Wednesday, June 19, 2019

Dealing with Connection Timeout to Redis when the "Reclaimed Items" Spike

Recently I encountered a Redis problem, where new Redis connections failed to be established from the server, and the client massively timed out. The AWS managed Redis cluster has a few metrics coincide with the surge of connection issue: "New Connections" and "Reclaimed Items" both spiked during the time of difficulty.

Commonly Redis would respond slow, causing connection issue on the client when "Eviction" events occurs. This usually happens where the max capacity of the Redis node has been reached, and entries are forced out of Redis as a result. However, in my case the "Eviction" metrics showed 0, and "Bytes Used for Cache" suggested that Redis has enough RAM. Clearly, the surge of "New Connections" is a symptom rather than a direct cause.
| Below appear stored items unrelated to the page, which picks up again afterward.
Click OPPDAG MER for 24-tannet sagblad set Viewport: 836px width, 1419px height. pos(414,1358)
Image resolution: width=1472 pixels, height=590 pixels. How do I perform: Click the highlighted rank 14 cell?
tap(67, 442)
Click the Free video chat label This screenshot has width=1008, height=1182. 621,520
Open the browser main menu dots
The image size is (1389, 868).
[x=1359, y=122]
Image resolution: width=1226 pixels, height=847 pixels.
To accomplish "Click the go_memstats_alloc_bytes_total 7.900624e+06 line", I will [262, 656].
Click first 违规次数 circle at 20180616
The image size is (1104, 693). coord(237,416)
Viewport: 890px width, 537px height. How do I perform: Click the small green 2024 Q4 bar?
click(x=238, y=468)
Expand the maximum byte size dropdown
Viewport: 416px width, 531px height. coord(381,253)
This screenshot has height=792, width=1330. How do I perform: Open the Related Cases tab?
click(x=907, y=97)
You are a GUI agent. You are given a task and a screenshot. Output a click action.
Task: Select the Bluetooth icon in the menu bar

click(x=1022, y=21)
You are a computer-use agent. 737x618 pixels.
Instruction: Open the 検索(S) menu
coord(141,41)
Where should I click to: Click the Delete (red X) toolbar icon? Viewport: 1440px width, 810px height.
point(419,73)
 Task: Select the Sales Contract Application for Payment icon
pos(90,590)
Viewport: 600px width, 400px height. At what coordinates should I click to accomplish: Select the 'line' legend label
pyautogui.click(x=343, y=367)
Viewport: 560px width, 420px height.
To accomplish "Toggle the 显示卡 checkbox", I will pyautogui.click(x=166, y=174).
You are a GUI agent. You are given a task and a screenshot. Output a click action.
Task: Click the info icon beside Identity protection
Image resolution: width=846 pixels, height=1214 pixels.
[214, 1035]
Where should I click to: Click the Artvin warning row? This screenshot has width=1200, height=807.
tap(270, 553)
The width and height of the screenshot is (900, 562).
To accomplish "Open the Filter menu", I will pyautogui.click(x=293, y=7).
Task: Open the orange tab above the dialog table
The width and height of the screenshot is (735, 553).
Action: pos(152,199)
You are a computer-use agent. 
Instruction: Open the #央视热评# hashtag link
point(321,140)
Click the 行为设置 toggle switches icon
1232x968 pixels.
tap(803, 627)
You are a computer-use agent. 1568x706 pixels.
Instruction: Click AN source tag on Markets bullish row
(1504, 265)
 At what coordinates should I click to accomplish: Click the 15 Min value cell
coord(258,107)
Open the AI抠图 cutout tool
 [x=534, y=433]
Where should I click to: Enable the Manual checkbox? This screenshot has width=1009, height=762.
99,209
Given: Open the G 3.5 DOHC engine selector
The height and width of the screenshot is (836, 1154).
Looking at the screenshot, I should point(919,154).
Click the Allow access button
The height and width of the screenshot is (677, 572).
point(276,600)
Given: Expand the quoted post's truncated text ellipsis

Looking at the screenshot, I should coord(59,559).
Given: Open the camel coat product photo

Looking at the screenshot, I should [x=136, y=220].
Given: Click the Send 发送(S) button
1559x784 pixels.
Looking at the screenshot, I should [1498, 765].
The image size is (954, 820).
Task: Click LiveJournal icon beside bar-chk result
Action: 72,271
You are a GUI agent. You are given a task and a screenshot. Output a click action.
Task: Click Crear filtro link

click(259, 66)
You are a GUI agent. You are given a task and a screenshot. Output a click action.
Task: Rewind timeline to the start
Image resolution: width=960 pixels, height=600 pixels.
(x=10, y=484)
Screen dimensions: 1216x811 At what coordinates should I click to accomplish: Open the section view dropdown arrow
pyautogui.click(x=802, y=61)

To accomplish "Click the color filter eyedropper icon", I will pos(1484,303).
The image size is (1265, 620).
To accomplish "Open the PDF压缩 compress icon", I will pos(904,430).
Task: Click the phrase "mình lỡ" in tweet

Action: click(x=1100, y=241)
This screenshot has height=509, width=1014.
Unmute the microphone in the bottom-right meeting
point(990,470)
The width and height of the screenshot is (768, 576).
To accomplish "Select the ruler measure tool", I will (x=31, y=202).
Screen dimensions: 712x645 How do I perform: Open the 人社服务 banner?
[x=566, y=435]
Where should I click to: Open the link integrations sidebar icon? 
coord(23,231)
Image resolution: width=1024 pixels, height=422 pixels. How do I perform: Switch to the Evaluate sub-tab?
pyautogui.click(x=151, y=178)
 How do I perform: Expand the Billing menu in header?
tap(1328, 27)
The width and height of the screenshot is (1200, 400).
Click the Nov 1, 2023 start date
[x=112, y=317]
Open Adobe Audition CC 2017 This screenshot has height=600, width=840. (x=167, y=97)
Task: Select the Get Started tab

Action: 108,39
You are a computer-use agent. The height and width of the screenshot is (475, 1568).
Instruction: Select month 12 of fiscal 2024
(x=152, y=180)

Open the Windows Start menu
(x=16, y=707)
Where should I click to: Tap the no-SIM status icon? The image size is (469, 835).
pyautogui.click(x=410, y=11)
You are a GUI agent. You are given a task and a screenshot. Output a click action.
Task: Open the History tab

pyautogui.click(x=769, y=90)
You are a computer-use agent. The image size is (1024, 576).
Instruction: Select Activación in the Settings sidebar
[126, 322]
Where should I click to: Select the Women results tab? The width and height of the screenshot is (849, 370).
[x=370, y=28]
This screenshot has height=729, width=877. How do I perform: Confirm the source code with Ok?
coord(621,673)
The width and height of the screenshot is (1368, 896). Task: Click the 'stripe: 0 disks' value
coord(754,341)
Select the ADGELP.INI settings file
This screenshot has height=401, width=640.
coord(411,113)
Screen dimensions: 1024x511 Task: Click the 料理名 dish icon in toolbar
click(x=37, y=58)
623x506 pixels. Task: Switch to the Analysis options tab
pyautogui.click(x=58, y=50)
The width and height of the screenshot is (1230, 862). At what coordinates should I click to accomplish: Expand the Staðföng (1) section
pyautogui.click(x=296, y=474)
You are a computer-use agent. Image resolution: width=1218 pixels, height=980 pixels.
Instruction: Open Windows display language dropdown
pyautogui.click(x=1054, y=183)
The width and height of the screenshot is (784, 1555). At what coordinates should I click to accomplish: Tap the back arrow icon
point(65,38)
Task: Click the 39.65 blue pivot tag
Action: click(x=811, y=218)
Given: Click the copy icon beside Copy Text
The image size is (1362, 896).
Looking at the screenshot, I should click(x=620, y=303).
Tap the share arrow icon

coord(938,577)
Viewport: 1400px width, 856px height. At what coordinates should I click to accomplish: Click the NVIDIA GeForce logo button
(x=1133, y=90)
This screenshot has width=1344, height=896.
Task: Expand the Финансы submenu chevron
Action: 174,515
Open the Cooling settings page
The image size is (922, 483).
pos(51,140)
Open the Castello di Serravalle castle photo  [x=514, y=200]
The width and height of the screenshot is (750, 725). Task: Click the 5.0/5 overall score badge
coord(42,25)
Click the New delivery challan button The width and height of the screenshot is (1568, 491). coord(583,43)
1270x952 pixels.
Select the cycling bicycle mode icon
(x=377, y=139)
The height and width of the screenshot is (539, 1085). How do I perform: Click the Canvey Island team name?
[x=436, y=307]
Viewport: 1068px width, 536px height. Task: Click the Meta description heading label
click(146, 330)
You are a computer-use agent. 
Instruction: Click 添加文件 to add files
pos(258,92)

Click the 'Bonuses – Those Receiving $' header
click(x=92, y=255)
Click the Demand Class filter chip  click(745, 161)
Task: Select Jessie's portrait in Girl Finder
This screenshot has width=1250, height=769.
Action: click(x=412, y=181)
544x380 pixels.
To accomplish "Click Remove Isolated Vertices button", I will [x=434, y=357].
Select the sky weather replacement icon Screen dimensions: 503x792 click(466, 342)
When the system was halting, normally connections would be expected to build up waiting on a certain resource.

The AWS documentation shows that the "Reclaimed Item" is the
"The total number of key expiration event"https://docs.aws.amazon.com/AmazonElastiCache/latest/red-ug/CacheMetrics.Redis.html

Redis documentation explains that "basically [key] expired events are generated when the Redis server deletes the key" after TTL on a key goes to zero. https://redis.io/topics/notifications Since the background Redis process may keep deleting items when the collected sample has >25% of expired item, Redis may take a few seconds to delete when large amount of items are expiring.  https://redis.io/commands/expire This would make established connections to be unable to proceed their operations, causing connection issue for the client.

Note that this problem is related to both write/second and the TTL length. You have an option of either reducing write/second, or make TTL shorter so that the number of items don't build up at a potential of being deleted all at once by the background process.